Information provided =
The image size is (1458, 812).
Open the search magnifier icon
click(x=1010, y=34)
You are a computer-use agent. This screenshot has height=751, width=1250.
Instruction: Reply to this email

Work task = Copying should begin at the line containing "Open the search magnifier icon" and end at the last line of the material, with every line in between reproduced exactly.

Result of this task =
Open the search magnifier icon
click(x=1010, y=34)
You are a computer-use agent. This screenshot has height=751, width=1250.
Instruction: Reply to this email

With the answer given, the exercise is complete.